Terminator - Timeout without Mercy

2008-09-10 17:40:04 +0000

If you have been following my posts on Ruby-Talk and Ruby on Rails and even RSpec mailing list (and who wouldn’t?! I mean, aside from my mother) then you would have noticed I have been banging my head against a brick wall on the subject of System calls not being handled by the Timeout libraries in Ruby…

I’ve done a lot of work with this. I mean a lot.

So I thought I would share.

It all starts with a basic requirement I have, which is to replicate a data set from one side of the planet to the other. This involves logging into a database server remotely using ActiveRecord across some encrypted VPNs, querying some tables, and then inside of a transaction, replicating down certain data on certain rows.

The solution I have works well, I can replicate about 2-5 rows per second across the link which is more than adequate (the dataset changes upto about 100 rows per minute). The problem is that occasionally, ActiveRecord’s link to the remote database will hit a snag, then Ruby will wait, and wait, and wait to Timeout…. This can take hours, and in fact, sometimes, it never does timeout, leaving a zombie process.

To avoid multiple replication problems, I have lock files which prevent further copies of the replicator firing up if it detects that one is already running.

So, in the end, I get stuck with several replicators “running”, all hung, all waiting for a link to come back that never will, and no replication happening. In the mean time, the rows are still changing and I am getting backlogged. Leave it for a day and you are 80,000 rows backlogged and people start asking questions and I start looking for old travel tickets that I had ‘forgotten about’.

But why does ruby do this?

Shouldn’t the Timeout library protect us from such evilness?

Well, yes and no. The problem is because ruby uses Green threads. Green threads mean that there is only one real Ruby process running on the server, and it “internally” makes other “threads” that it schedules within the main ruby process’ kernel time. Green threads are very efficient (they save a lot of context switching) but the problem is that if you get a System call that ‘blocks’, then the kernel will stop servicing your main ruby thread until your system call is complete, and THIS means that the little ‘Timeout.timeout(5) { my code }’ block you put in, will never get called…

And then you get a hang… forever.

I tried a couple of handlings, the first was the SystemTimer library by Philippe Hanrigou. This entry actually has a really good and simple example of what Green threads and blocking system calls mean. If you want to brush up, it is a good read.

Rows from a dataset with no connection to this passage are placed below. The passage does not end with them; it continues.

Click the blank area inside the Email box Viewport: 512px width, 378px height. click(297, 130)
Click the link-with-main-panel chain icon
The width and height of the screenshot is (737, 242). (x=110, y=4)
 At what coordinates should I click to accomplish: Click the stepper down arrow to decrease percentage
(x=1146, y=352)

But SystemTimer didn’t work. It uses alarm signals which could have some problems. But in my case, it didn’t work and I still got never ending timeouts.

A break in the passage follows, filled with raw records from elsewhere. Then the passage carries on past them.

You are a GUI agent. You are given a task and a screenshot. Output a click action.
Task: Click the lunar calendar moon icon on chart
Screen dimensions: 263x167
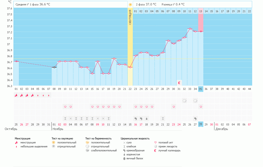[179, 83]
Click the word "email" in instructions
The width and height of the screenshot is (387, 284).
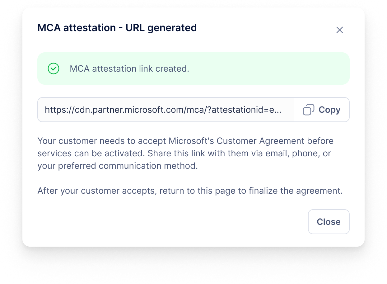pyautogui.click(x=277, y=153)
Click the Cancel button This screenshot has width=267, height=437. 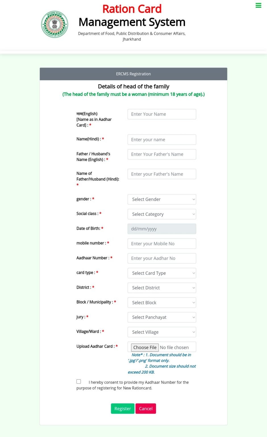coord(146,408)
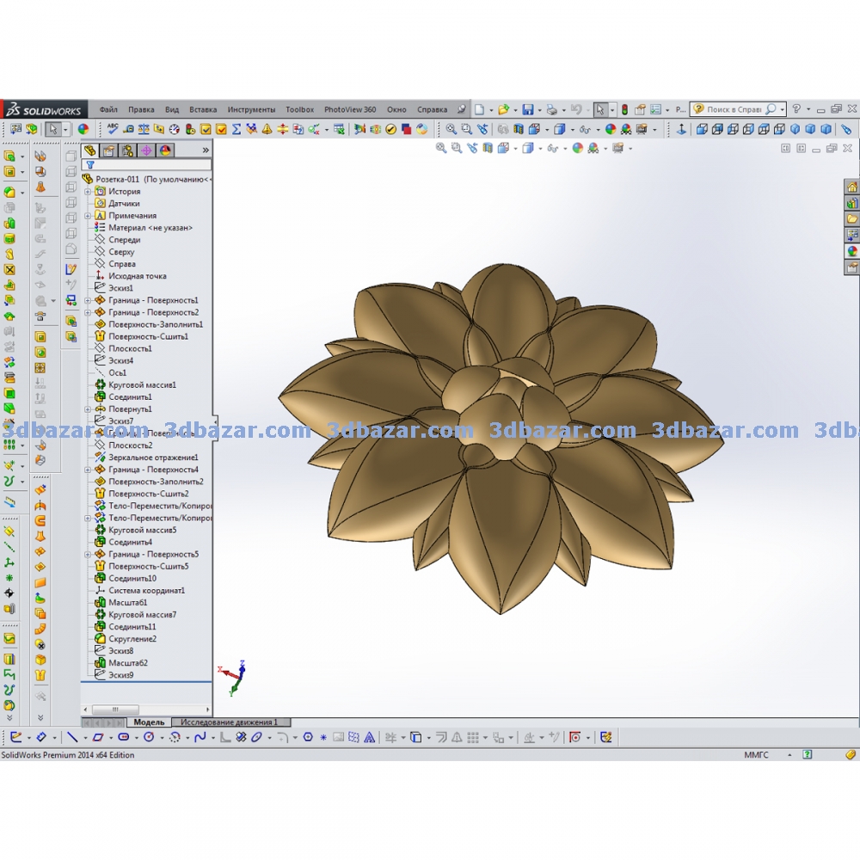Image resolution: width=860 pixels, height=860 pixels.
Task: Select the Круговой массив1 feature
Action: point(142,385)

So I asked again on the Ruby-Talk mailing list and Ara T. Howard came back with a quick script that created little homicidal external ruby processes to kill the ruby process I was in if it didn’t “make it” in time.

The approach was actually very clever, and it works!

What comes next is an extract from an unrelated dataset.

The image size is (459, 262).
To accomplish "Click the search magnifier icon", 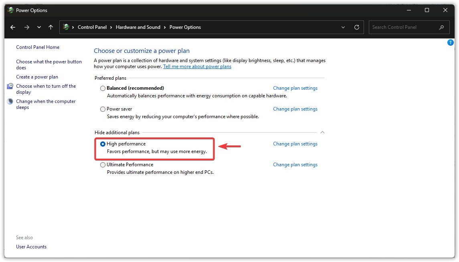I will click(441, 27).
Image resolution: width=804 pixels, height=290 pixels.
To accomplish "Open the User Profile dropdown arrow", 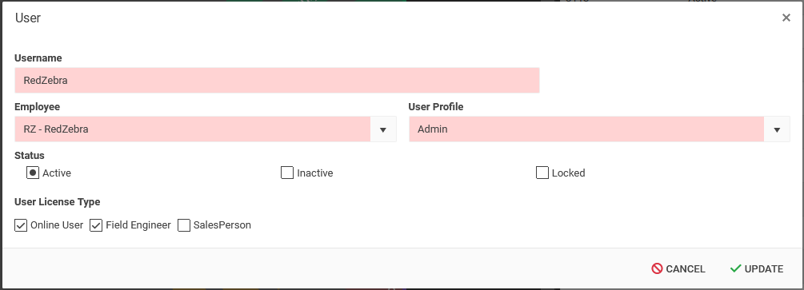I will [x=777, y=129].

What he did was go “We can’t be sure that the existing Ruby process will be able to nuke itself, so instead, lets start up another Ruby instance, running on it’s own, that has the PIDs of the ruby instance that spawned it, and if the time runs out, do a system based kill TERM on the pids.”

You could say that our little ruby processes have a license to kill. Literally.

So I implemented his idea, found a couple of problems, gave back some ideas, and he coded, I spec’d, tested and described and we released a brand new gem…

The Terminator.

You can get it with;

gem install terminator

Or grab the source code.

And how do you use it? Simple:

require 'terminator'
Terminator.terminate 1 do
  sleep 2
  puts "I'll never print"

This will never print because the terminator times out after 1 second, which is before the sleep of 2 seconds inside the block. This will raise a Terminator::Error, which you could catch and try again if you want.

This will always work. It is because we are starting a separate process of Ruby (which has some minor overhead) that waits the specified number of seconds and then just simple does a system kernel TERM on our misbehaving process.

Why should you use it?

Well, if you are making ANY calls to external web services, external databases, OpenID, Youtube, Google Maps… anything, then you should have a fail fast policy in place and time out rapidly if these fail. As these are external system calls, they will most likely not be caught by Ruby’s timeout.rb library… and that means that your application will just hang, waiting for the call that never comes back.

It is much better to go “Ok, 2 seconds are up, no response, let’s tell the user to try again in a minute” and render an appropriate message, than have the user frustratingly whack the reload button a few hundred more times wondering why your application is not responding.

So yes, I think you should use Terminator.

Besides, how many other gems do you know that have the method ‘plot_to_kill’ ?